▶ **やること**:
資料のうち、「Image resolution: width=687」を含む行から始まり「Open the Пакет」を含む行で終わる部分だけを、「番号」と「内容」の2列のMarkdown表に書き直してください。空行は入れないでください。

[要素とテキスト位置のデータ]
◆ ◆ ◆ ◆

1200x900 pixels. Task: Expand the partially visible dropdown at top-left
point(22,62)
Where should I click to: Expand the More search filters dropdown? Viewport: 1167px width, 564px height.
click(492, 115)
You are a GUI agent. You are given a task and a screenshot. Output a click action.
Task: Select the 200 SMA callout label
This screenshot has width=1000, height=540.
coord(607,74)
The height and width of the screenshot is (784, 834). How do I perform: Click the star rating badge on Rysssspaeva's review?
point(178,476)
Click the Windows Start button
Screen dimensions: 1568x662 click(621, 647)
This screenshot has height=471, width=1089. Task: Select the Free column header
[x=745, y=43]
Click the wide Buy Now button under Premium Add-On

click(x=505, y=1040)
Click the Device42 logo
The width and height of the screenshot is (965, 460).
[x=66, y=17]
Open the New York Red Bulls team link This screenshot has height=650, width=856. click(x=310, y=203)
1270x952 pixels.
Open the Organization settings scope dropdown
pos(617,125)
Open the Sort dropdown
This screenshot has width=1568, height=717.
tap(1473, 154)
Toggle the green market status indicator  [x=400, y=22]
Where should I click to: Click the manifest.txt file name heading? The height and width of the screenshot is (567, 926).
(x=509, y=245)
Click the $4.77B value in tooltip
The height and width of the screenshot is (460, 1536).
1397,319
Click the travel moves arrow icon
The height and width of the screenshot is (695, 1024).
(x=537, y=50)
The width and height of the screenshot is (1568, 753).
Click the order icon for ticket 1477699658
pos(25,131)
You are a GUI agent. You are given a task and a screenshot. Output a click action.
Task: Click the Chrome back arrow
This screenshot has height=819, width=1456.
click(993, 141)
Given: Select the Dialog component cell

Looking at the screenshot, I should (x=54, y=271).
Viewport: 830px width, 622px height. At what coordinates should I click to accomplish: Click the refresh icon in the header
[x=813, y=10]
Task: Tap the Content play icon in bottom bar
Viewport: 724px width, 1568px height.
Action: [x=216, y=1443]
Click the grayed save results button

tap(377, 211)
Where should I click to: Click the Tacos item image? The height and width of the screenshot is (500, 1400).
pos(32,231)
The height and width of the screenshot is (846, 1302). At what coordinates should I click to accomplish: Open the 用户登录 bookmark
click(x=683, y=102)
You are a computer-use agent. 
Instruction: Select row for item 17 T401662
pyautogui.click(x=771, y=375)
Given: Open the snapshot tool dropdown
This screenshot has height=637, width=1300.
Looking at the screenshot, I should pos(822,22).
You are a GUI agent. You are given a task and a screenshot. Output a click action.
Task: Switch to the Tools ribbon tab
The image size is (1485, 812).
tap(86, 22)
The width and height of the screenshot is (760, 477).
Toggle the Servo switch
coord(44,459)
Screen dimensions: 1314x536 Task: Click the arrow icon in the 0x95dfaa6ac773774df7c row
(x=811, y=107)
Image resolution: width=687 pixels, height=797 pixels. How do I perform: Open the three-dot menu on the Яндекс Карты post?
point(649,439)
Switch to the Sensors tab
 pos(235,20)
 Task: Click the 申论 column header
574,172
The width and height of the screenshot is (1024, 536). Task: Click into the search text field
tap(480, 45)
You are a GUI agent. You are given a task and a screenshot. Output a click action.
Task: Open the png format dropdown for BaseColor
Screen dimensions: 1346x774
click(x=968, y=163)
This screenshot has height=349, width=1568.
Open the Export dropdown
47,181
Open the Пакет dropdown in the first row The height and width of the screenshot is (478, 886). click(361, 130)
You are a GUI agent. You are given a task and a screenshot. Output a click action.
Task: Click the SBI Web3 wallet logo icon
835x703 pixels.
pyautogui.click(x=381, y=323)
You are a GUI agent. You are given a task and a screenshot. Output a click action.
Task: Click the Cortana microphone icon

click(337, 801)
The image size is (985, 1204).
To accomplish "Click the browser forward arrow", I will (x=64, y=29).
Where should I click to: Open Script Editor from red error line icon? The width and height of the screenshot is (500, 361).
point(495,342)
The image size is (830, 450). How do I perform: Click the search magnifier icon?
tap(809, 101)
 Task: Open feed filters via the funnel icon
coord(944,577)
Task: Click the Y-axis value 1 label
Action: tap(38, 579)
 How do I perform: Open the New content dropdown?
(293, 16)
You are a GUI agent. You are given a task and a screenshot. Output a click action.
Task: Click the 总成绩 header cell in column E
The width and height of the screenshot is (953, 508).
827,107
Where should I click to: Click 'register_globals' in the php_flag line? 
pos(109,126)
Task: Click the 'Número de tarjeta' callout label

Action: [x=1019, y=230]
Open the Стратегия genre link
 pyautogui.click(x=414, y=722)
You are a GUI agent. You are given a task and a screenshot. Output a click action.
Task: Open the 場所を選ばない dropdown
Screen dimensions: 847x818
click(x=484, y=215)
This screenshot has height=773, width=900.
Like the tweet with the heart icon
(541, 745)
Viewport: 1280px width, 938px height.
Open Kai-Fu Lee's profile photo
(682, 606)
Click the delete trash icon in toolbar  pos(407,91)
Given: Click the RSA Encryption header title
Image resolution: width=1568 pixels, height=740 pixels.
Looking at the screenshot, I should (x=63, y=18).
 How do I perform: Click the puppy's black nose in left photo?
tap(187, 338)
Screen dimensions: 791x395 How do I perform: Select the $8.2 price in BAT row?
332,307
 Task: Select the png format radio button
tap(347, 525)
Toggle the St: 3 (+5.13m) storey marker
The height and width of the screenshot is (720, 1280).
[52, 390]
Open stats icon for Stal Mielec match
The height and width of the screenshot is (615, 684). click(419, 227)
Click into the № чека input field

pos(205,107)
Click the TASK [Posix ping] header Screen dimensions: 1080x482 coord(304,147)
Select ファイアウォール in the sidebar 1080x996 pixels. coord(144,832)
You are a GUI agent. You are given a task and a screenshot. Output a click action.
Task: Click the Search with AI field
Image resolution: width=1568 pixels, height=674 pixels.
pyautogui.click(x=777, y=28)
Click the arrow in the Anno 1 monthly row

◆ ◆ ◆ ◆

▶ **解答**:
| 番号 | 内容 |
|---|---|
| 1 | Image resolution: width=687 pixels, height=797 pixels. How do I perform: Open the three-dot menu on the Яндекс Карты post? |
| 2 | point(649,439) |
| 3 | Switch to the Sensors tab |
| 4 |  pos(235,20) |
| 5 |  Task: Click the 申论 column header |
| 6 | 574,172 |
| 7 | The width and height of the screenshot is (1024, 536). Task: Click into the search text field |
| 8 | tap(480, 45) |
| 9 | You are a GUI agent. You are given a task and a screenshot. Output a click action. |
| 10 | Task: Open the png format dropdown for BaseColor |
| 11 | Screen dimensions: 1346x774 |
| 12 | click(x=968, y=163) |
| 13 | This screenshot has height=349, width=1568. |
| 14 | Open the Export dropdown |
| 15 | 47,181 |
| 16 | Open the Пакет dropdown in the first row The height and width of the screenshot is (478, 886). click(361, 130) |